Records for the exercise =
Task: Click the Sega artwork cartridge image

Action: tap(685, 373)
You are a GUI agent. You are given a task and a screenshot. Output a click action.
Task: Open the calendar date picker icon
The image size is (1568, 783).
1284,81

Instruction = Reproduce every one of the items above word for word, line by line, without changing anything.

Task result =
Task: Click the Sega artwork cartridge image

Action: tap(685, 373)
You are a GUI agent. You are given a task and a screenshot. Output a click action.
Task: Open the calendar date picker icon
The image size is (1568, 783).
1284,81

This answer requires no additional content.